Mar 16 03:35:23 localhost postgres[10451]: [4-4] ^II have rolled back the current transaction and am
# リカバリーモードになる

Mar 16 03:34:45 localhost postgres[10812]: [6] FATAL 1:  The database system is in recovery mode
# 強制的にDB接続を切断

Mar 16 03:35:42 localhost postgres[10451]: [4-5] ^Igoing to terminate your database system connection and exit.
# 再接続してクエリを再実行するよう促すメッセージ

Mar 16 03:36:01 localhost postgres[10451]: [4-6] ^IPlease reconnect to the database system and repeat your query.

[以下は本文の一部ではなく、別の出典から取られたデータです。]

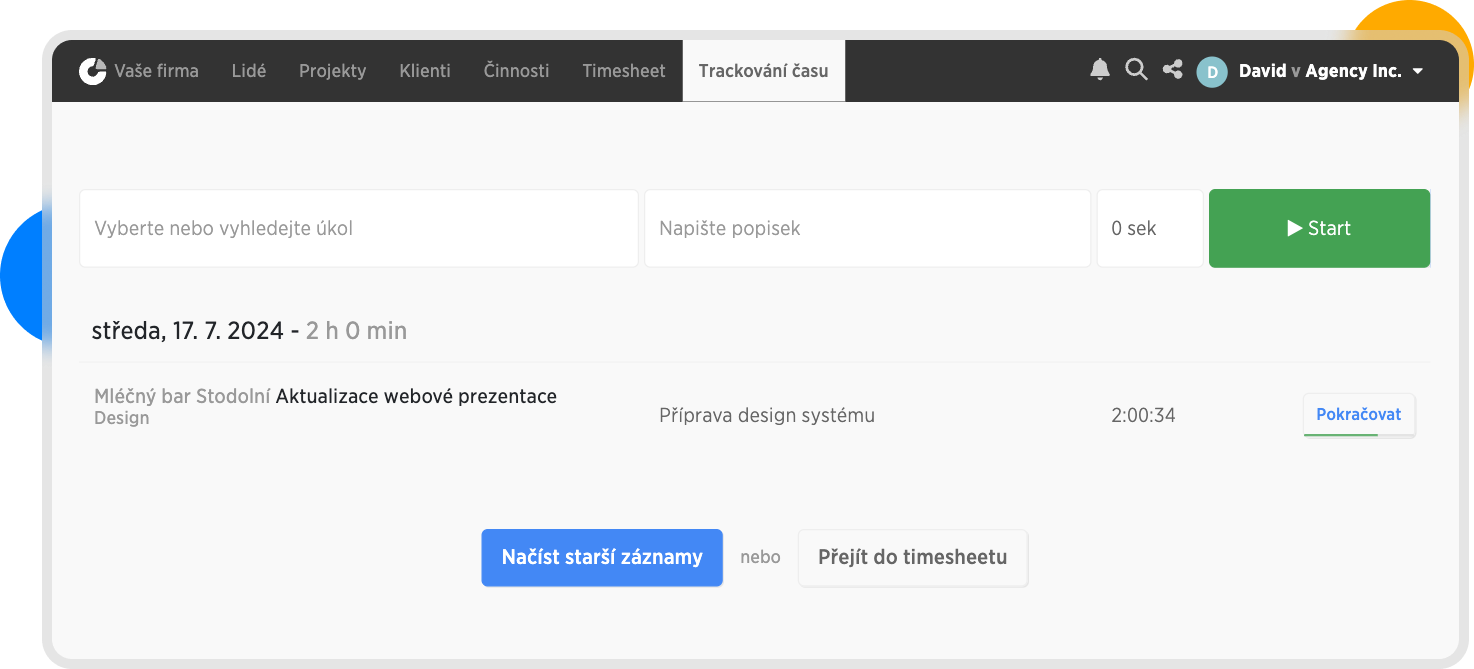Click Načíst starší záznamy button
Image resolution: width=1474 pixels, height=669 pixels.
click(x=602, y=557)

Mar 16 03:36:46 localhost postgres[8897]: [4-2] ^IThe Postmaster has informed me that some other backend

今の現状は、DBがまともに起動しなくなって自社システム的に止まってます(涙。

どうしたらいいんだ？という状況です。
最悪はデータベース自体が逝ってしまったのかもしれないってことです。

サーバ自体作り直すのは簡単なことですが、原因が...イマイチつかめない。

その後

とりあえず、DB自体は壊れていないようだったので、しばらく稼働させてみて様子見となりました。

また、MRTGかmuninつっこんでみて接続数がどの程度まで行くとコケルか監視してみることになりました。
ログを見る限りでは、意味がわかんない部分が多いので視覚化できるツールがやっぱり有効かなと。